The state's attorney general said Saturday he will lead a new investigation into the 1988 murders of a couple whose son served 17 years in prison before an appeals court said he might be innocent.
Attorney General Andrew Cuomo said Gov. Eliot Spitzer appointed him as a special prosecutor in the case of Arlene and Seymour Tankleff, who were bludgeoned and stabbed to death at their home on Long Island.
"I'm confident that we can look at it independently, with a top team of prosecutors, that will follow the evidence wherever it leads," Cuomo said.
Martin Tankleff was charged with the murders at age 17 and convicted in 1990, but a state appeals court overturned his conviction last month, saying new evidence about other possible suspects was compelling enough to warrant a new trial.
Tankleff's lawyers have contended for years that forensic evidence never supported his disputed confession, and that police had ignored evidence suggesting that the murders were the work of a disgruntled family business associate.
He was released from prison on bail and Suffolk County District Attorney Thomas Spota announced that he would drop the case rather than try to put on a new trial. The charge was to be formally dismissed next Friday.
However, Cuomo told The Associated Press on Saturday that, with the new investigation barely under way, he is unlikely to make a decision by Friday on whether to have the charge dismissed as Spota planned.
"We'll want to preserve all of our options," Cuomo said.
Tankleff's attorneys have demanded for years that a special prosecutor be appointed to replace Spota, but they said Saturday that any delay in the dismissal of the charges would be unfair.

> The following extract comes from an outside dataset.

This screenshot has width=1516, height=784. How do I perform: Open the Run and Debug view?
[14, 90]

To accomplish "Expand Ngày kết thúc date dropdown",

"My concern is needlessly delaying the inevitable," said one of Tankleff's lawyers, Barry J. Pollack. He said he was confident, however, that Cuomo's investigative team would also conclude that Tankleff should not face a retrial.
Spota said in a statement that he supported the appointment of a special prosecutor and would cooperate "fully and completely" with Cuomo's office.
Tankleff was convicted largely on the strength of a confession he gave to police on the day of the murders.
Investigators used a ruse, telling him his father had regained consciousness and implicated him.
"Could I have blacked out ... and done this?" Tankleff said. He then allegedly told police that his memory was returning, and gave an account of the killings.
Almost immediately, however, Tankleff retracted the confession and claimed it had been the result of emotional manipulation.